[Start of Attachment]

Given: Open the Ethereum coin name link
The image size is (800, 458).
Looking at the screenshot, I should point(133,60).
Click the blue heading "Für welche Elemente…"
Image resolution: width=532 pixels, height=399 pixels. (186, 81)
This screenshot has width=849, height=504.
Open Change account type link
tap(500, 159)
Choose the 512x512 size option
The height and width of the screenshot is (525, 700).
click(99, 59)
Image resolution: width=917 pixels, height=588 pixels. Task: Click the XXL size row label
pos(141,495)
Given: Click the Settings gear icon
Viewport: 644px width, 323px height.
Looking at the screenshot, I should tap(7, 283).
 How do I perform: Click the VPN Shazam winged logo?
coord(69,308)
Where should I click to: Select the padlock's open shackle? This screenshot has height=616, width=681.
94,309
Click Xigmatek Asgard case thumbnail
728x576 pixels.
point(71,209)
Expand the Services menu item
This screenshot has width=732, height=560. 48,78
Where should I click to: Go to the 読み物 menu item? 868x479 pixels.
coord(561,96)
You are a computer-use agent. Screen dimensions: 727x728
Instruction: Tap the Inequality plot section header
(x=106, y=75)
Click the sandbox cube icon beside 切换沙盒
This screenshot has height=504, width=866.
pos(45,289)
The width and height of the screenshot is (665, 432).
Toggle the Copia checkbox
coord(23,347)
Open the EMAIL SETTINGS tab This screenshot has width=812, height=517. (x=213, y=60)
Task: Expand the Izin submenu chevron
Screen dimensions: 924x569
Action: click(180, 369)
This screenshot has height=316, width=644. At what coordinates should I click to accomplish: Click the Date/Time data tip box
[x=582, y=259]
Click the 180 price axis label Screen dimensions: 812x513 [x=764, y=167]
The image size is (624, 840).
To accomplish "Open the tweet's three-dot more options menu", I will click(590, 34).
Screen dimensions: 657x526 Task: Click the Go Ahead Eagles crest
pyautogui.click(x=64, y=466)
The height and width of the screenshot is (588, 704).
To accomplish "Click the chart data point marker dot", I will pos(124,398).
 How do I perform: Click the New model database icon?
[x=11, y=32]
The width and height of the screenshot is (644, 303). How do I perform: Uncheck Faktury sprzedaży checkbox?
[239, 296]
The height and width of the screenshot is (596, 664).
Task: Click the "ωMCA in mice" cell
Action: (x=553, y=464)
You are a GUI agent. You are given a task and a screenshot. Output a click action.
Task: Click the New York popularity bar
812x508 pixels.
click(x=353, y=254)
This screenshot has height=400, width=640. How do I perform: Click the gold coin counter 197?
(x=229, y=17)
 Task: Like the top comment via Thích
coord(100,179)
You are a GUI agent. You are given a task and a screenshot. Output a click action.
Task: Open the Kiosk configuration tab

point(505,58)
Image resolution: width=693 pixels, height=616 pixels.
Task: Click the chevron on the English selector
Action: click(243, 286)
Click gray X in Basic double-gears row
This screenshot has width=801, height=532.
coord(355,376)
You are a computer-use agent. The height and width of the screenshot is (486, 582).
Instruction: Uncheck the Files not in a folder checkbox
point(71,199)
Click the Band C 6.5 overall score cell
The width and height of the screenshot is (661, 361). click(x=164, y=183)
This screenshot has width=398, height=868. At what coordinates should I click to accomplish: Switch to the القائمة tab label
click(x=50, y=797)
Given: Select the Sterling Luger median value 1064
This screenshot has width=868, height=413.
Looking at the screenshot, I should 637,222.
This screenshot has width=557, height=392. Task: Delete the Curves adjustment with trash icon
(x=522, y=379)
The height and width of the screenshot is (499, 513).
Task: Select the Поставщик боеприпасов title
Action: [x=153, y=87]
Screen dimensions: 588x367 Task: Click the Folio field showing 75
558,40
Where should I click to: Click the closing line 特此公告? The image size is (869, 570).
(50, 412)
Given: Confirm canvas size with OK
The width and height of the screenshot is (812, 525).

[End of Attachment]

> **TASK OBJECTIVE**
All of the material above should be printed exactly as it appears.

> **EXERCISE RESPONSE**
Given: Open the Ethereum coin name link
The image size is (800, 458).
Looking at the screenshot, I should point(133,60).
Click the blue heading "Für welche Elemente…"
Image resolution: width=532 pixels, height=399 pixels. (186, 81)
This screenshot has width=849, height=504.
Open Change account type link
tap(500, 159)
Choose the 512x512 size option
The height and width of the screenshot is (525, 700).
click(99, 59)
Image resolution: width=917 pixels, height=588 pixels. Task: Click the XXL size row label
pos(141,495)
Given: Click the Settings gear icon
Viewport: 644px width, 323px height.
Looking at the screenshot, I should tap(7, 283).
 How do I perform: Click the VPN Shazam winged logo?
coord(69,308)
Where should I click to: Select the padlock's open shackle? This screenshot has height=616, width=681.
94,309
Click Xigmatek Asgard case thumbnail
728x576 pixels.
point(71,209)
Expand the Services menu item
This screenshot has width=732, height=560. 48,78
Where should I click to: Go to the 読み物 menu item? 868x479 pixels.
coord(561,96)
You are a computer-use agent. Screen dimensions: 727x728
Instruction: Tap the Inequality plot section header
(x=106, y=75)
Click the sandbox cube icon beside 切换沙盒
This screenshot has height=504, width=866.
pos(45,289)
The width and height of the screenshot is (665, 432).
Toggle the Copia checkbox
coord(23,347)
Open the EMAIL SETTINGS tab This screenshot has width=812, height=517. (x=213, y=60)
Task: Expand the Izin submenu chevron
Screen dimensions: 924x569
Action: click(180, 369)
This screenshot has height=316, width=644. At what coordinates should I click to accomplish: Click the Date/Time data tip box
[x=582, y=259]
Click the 180 price axis label Screen dimensions: 812x513 [x=764, y=167]
The image size is (624, 840).
To accomplish "Open the tweet's three-dot more options menu", I will click(590, 34).
Screen dimensions: 657x526 Task: Click the Go Ahead Eagles crest
pyautogui.click(x=64, y=466)
The height and width of the screenshot is (588, 704).
To accomplish "Click the chart data point marker dot", I will pos(124,398).
 How do I perform: Click the New model database icon?
[x=11, y=32]
The width and height of the screenshot is (644, 303). How do I perform: Uncheck Faktury sprzedaży checkbox?
[239, 296]
The height and width of the screenshot is (596, 664).
Task: Click the "ωMCA in mice" cell
Action: (x=553, y=464)
You are a GUI agent. You are given a task and a screenshot. Output a click action.
Task: Click the New York popularity bar
812x508 pixels.
click(x=353, y=254)
This screenshot has height=400, width=640. How do I perform: Click the gold coin counter 197?
(x=229, y=17)
 Task: Like the top comment via Thích
coord(100,179)
You are a GUI agent. You are given a task and a screenshot. Output a click action.
Task: Open the Kiosk configuration tab

point(505,58)
Image resolution: width=693 pixels, height=616 pixels.
Task: Click the chevron on the English selector
Action: click(243, 286)
Click gray X in Basic double-gears row
This screenshot has width=801, height=532.
coord(355,376)
You are a computer-use agent. The height and width of the screenshot is (486, 582).
Instruction: Uncheck the Files not in a folder checkbox
point(71,199)
Click the Band C 6.5 overall score cell
The width and height of the screenshot is (661, 361). click(x=164, y=183)
This screenshot has width=398, height=868. At what coordinates should I click to accomplish: Switch to the القائمة tab label
click(x=50, y=797)
Given: Select the Sterling Luger median value 1064
This screenshot has width=868, height=413.
Looking at the screenshot, I should 637,222.
This screenshot has width=557, height=392. Task: Delete the Curves adjustment with trash icon
(x=522, y=379)
The height and width of the screenshot is (499, 513).
Task: Select the Поставщик боеприпасов title
Action: [x=153, y=87]
Screen dimensions: 588x367 Task: Click the Folio field showing 75
558,40
Where should I click to: Click the closing line 特此公告? The image size is (869, 570).
(50, 412)
Given: Confirm canvas size with OK
The width and height of the screenshot is (812, 525).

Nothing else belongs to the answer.